▸ **Bereitgestellter Auszug**:
Hans Nielsen (r.), Vorsitzender des gemeinnützigen Vereins Afro-Asia Educare, hat Holger Clemmen Andersen (l.) den Gastlehrerjob in Tansania vermittelt. Foto: Anke Haagensen

Erste Erfahrungen in Südschleswig

Holger Clemmen Andersen hat am Lehrerseminar im nordjütischen Raum Englisch studiert. „Meine erste Lehrerstation war in Südschleswig. Nach der bestandenen Prüfung ging ich an die dänische Schule in Kupfermühle. – Ein wenig Abenteuerlust muss ich ja schon damals gehabt haben“, vermutet Holger Clemmen und lacht herzlich.

Nach drei Jahren in Kupfermühle (Kobbermølle) ging er in das „Mutterland“ zurück, hat dort dann vornehmlich als Englischlehrer gearbeitet.

Ein wahrer Abenteurer

Die Vita von Holger Clemmen Andersen liest sich wie der Klappentext eines Abenteuerromans.

▸ **Ausgewählte Zeilen**:
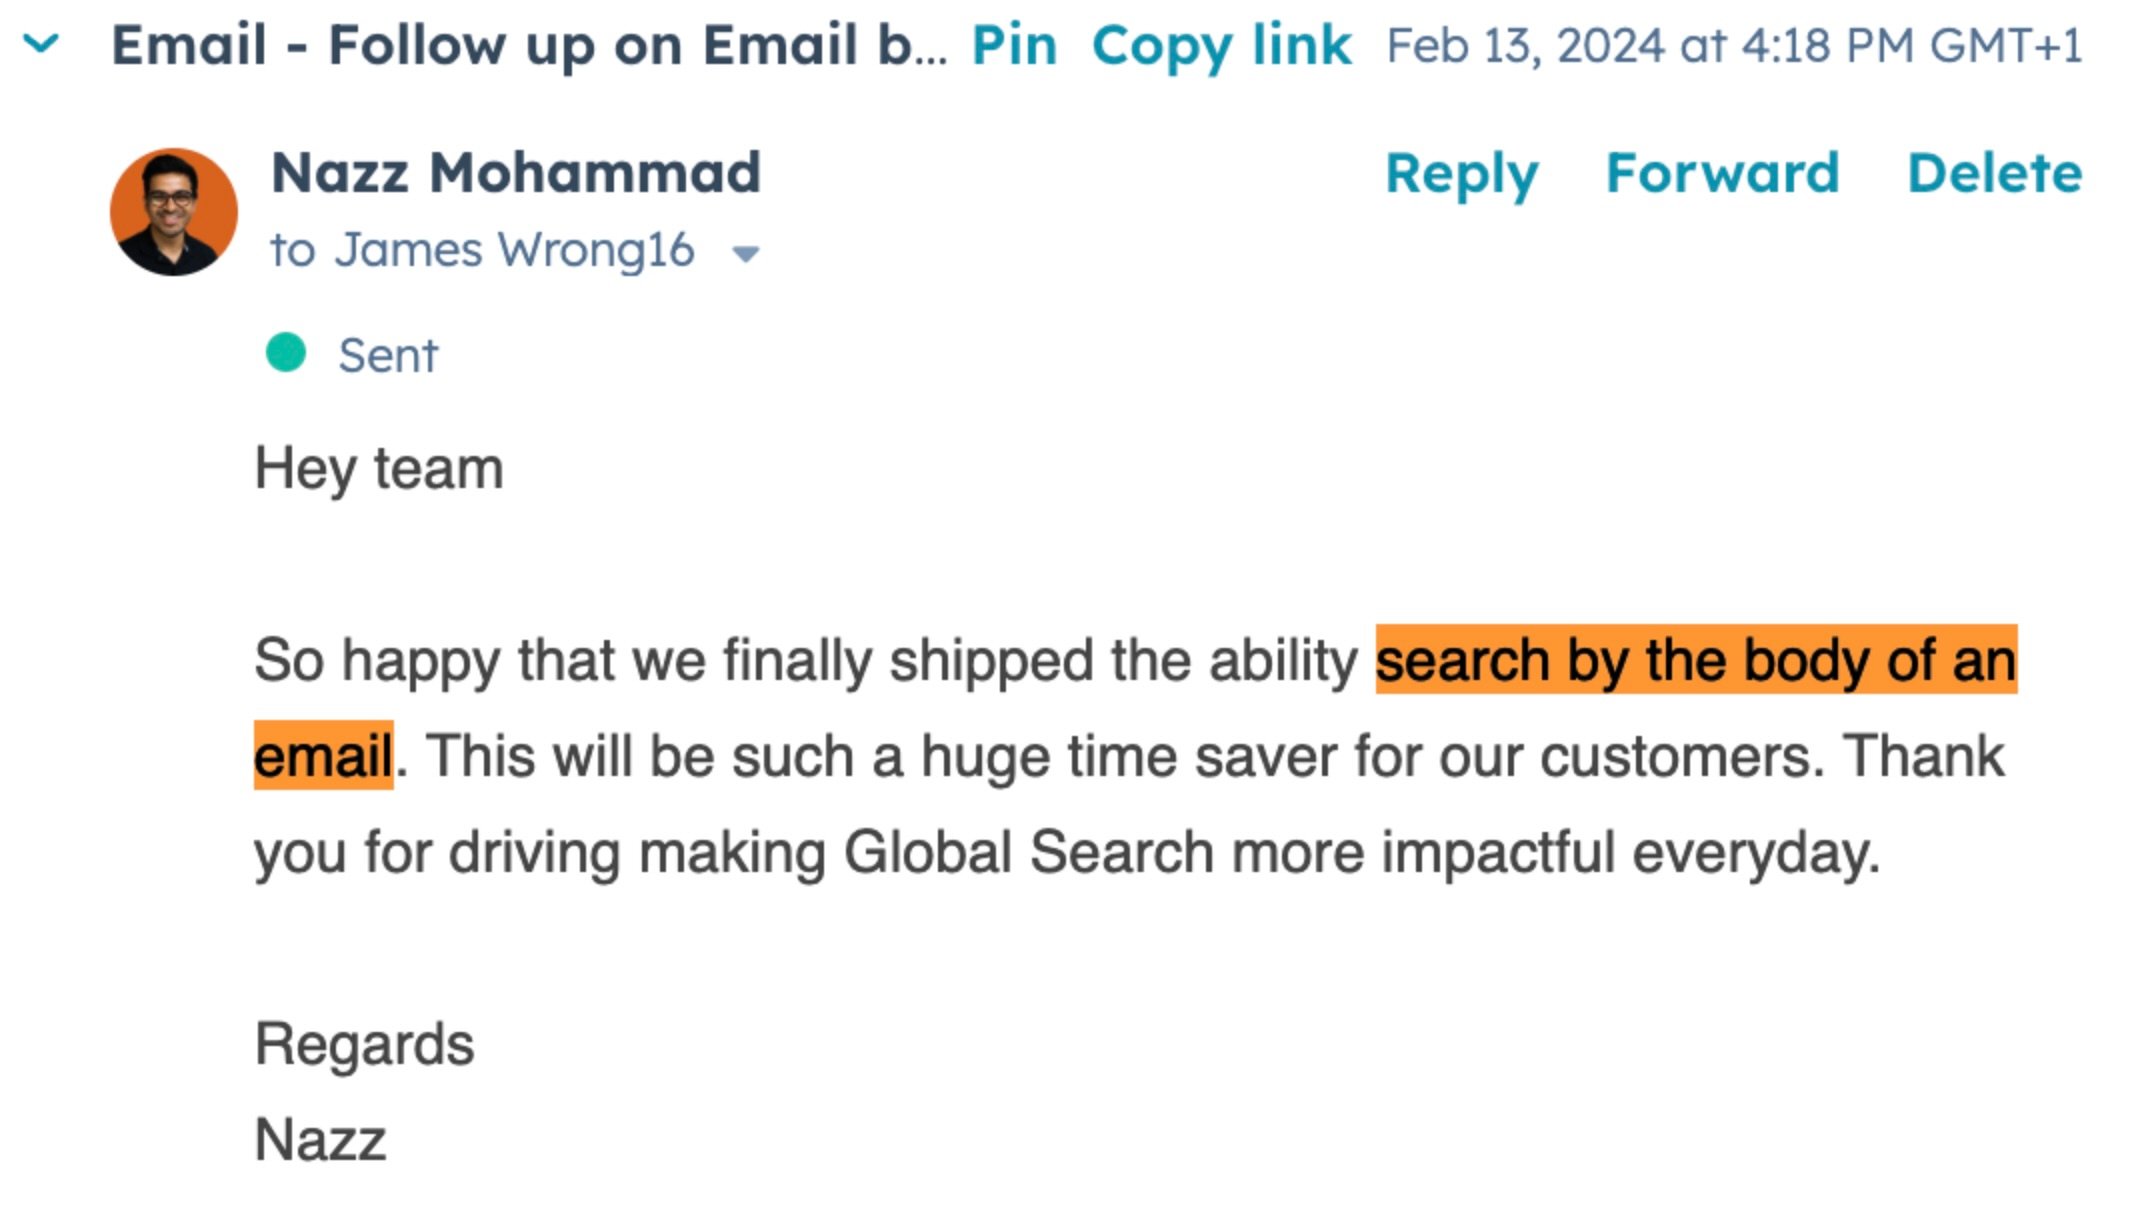This screenshot has width=2147, height=1208.
Task: Click the Feb 13, 2024 timestamp
Action: (1734, 46)
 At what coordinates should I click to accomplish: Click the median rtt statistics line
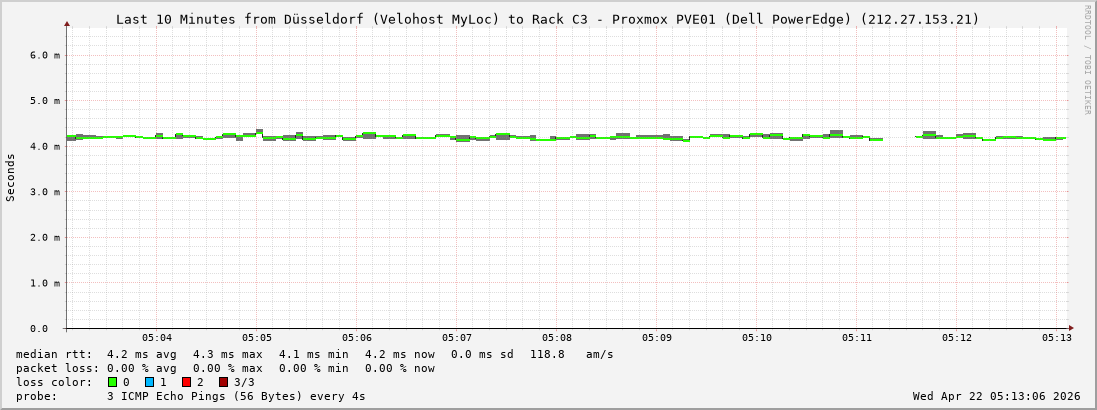(x=314, y=354)
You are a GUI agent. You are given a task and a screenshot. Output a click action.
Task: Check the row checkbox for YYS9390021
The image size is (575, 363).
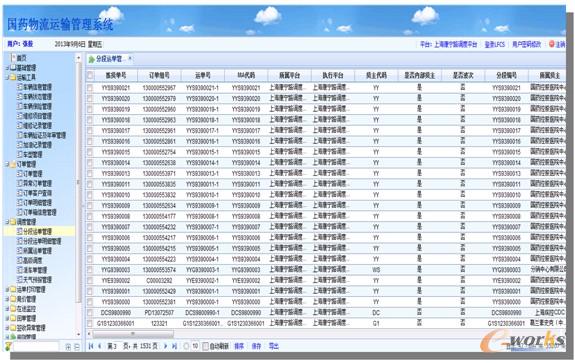90,88
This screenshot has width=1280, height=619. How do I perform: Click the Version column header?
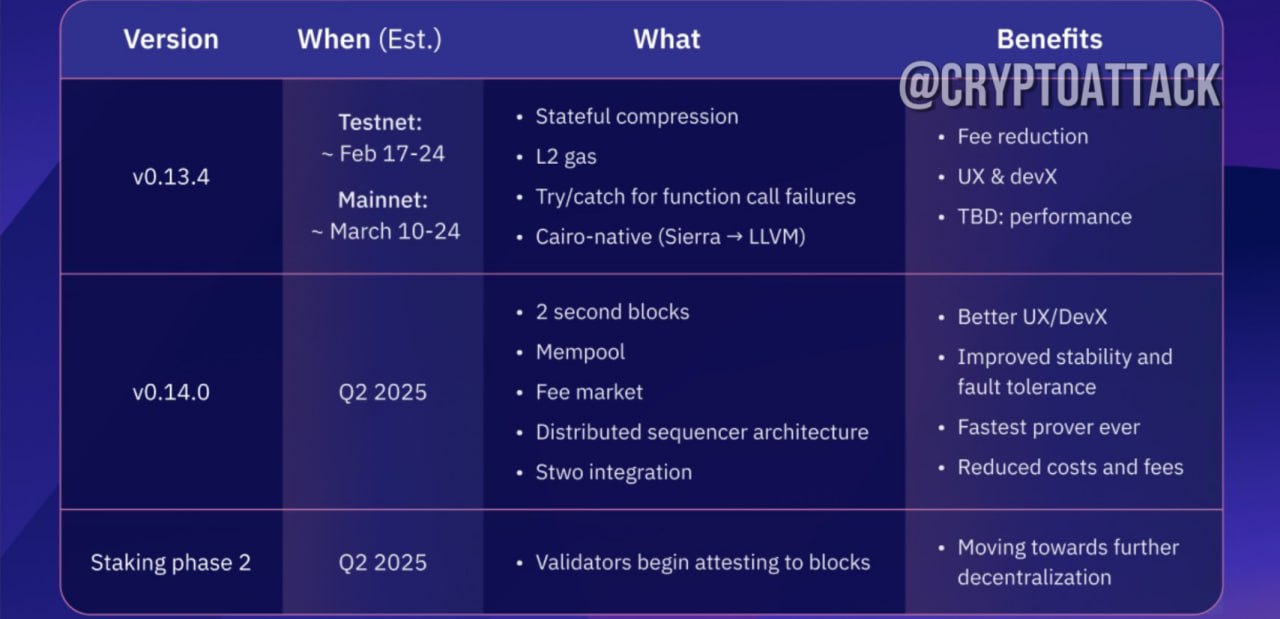[170, 40]
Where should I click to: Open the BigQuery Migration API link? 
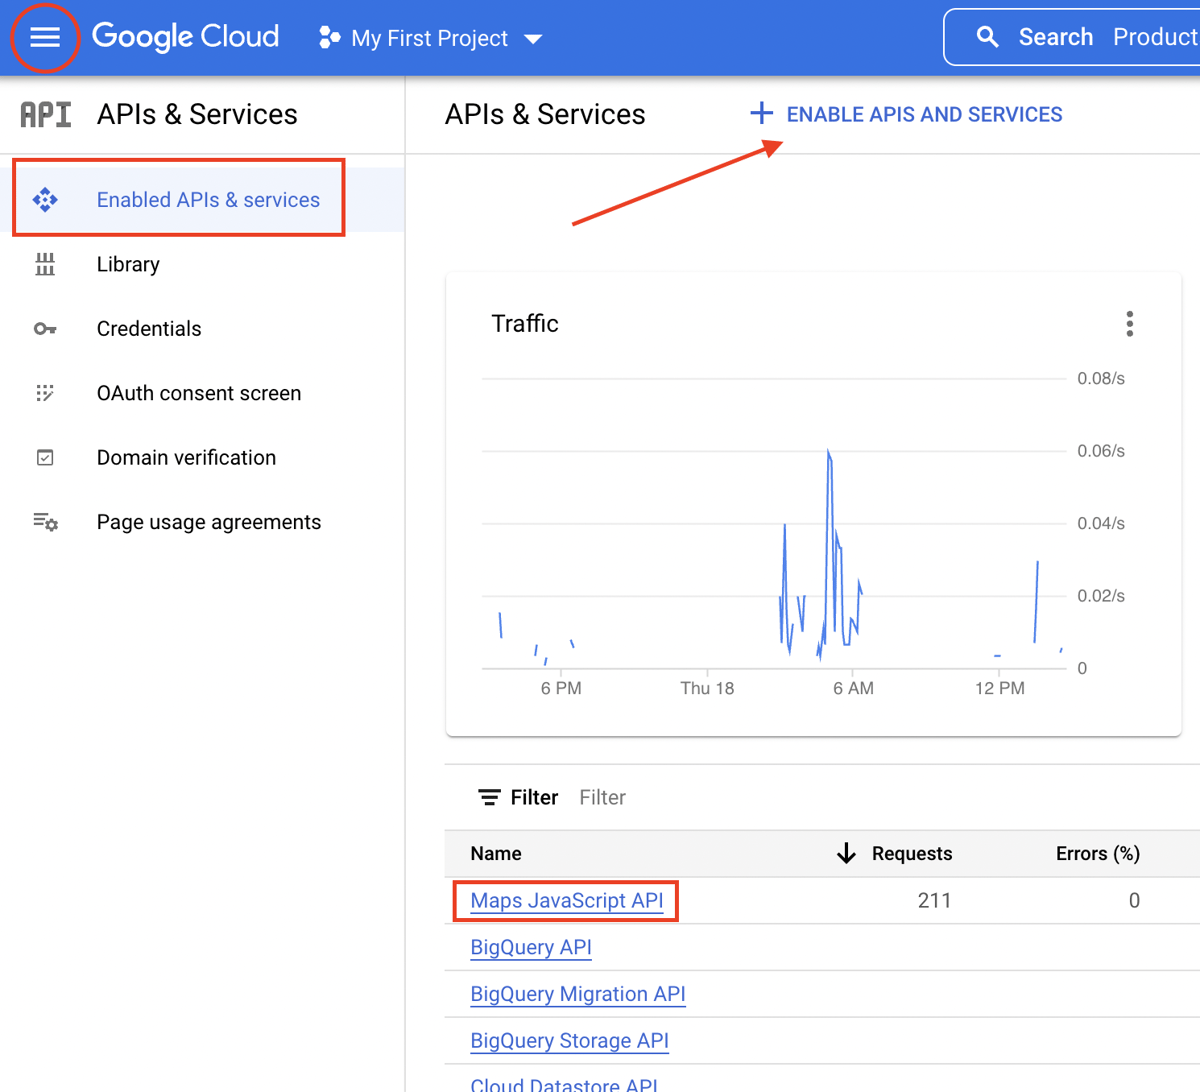(577, 994)
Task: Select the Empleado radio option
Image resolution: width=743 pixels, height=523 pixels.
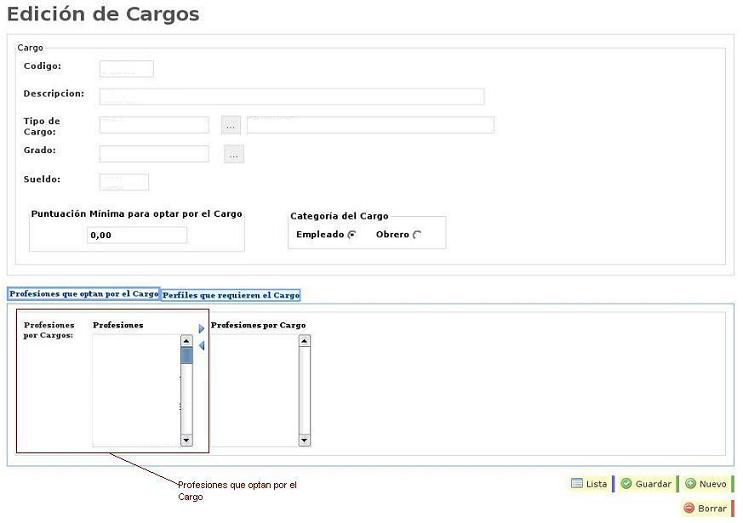Action: [352, 235]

▸ **Angestrebtes Ziel**: Wie viele Jahre war Holger Clemmen Andersen laut dem Auszug über ihn an der dänischen Schule in Kupfermühle?

▸ **Erwartete Ausgabe**: Drei Jahre.